May 27, 2011
So the first thing people usually say to me when I get back from vacation is, "Hey, you got some sun!" And I always like to reply, "Actually I went to a 19th century recreation village and spent the week working in a mine. That’s not a tan–it’s coal dust." It’s always interested me that tastes change throughout the years, though. Now being svelte and tanned is considered attractive, but there was a time when it was just the opposite. Henry VIII was the Brad Pitt of his day because being overweight, pasty, and having gout was so sexy that women lost their heads over him.

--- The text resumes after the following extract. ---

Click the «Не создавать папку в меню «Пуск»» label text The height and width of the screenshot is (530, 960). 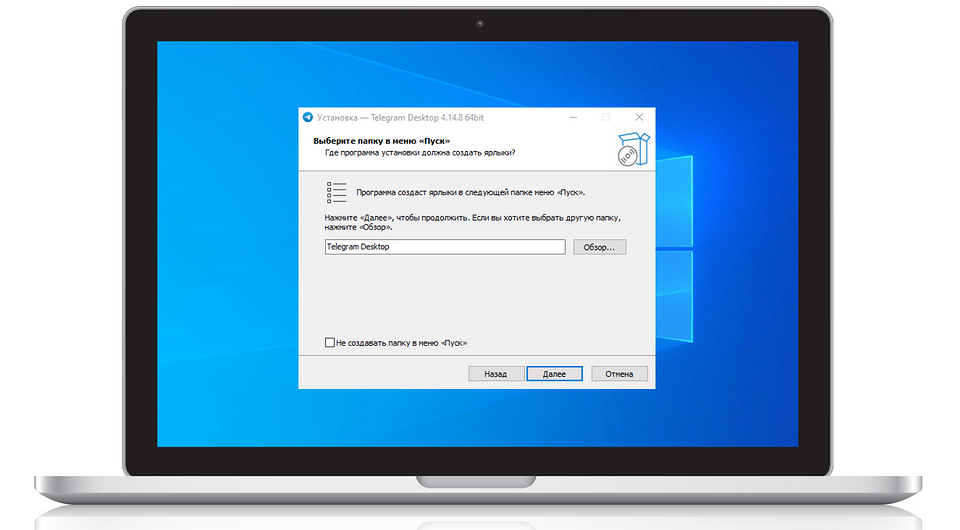click(x=402, y=343)
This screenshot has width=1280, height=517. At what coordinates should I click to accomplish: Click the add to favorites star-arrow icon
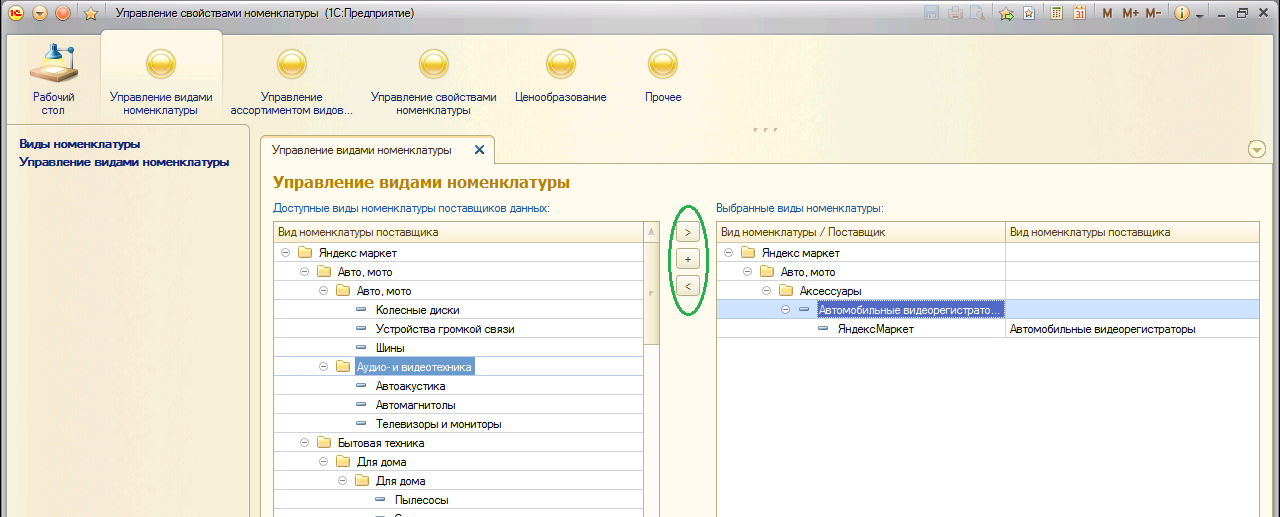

Anyway, I came back from this recent trip to the beach looking like Henry VIII because I wore plenty of sunblock. In the past I’ve gone to the beach and come back looking like a sundried tomato and spent hours glued to a naugahyde recliner seeing how big a sheet of my own skin I could peel off. As much fun as this can be there were other things I wanted to do on this trip. Also, even though aloe used to be a very effective way of treating sunburns, I’m pretty sure sunburn is now aloe resistant because it’s been so overused, and used for so many things completely unrelated to sunburns. The last time I had a cold someone suggested I take a big spoonful of aloe, but that’s another story. So I used sunblock. I remember when all sunblock was was zinc paste that lifeguards only put on their noses so they’d end up looking like sundried tomatoes with pasty white noses. Girls, on the other hand, used tanning oil. As a kid I couldn’t help thinking that slathering your body with oil then lying out under a hot sun or, worse, putting yourself into a tiny booth and being blasted by radiation, isn’t "tanning". It’s cooking. What happens when your skin darkens when you’re out in the sun or in a tanning booth is the same thing that happens to a piece of bread in the toaster. Think about that the next time you’ve been out in the sun too long and you end up pulling off crispy strips of your own skin. It’s no wonder some people stay out of the sun and avoid tanning booths and instead opt for having their bodies spray-painted orange, even though they could get the same effect by eating a lot of carrots.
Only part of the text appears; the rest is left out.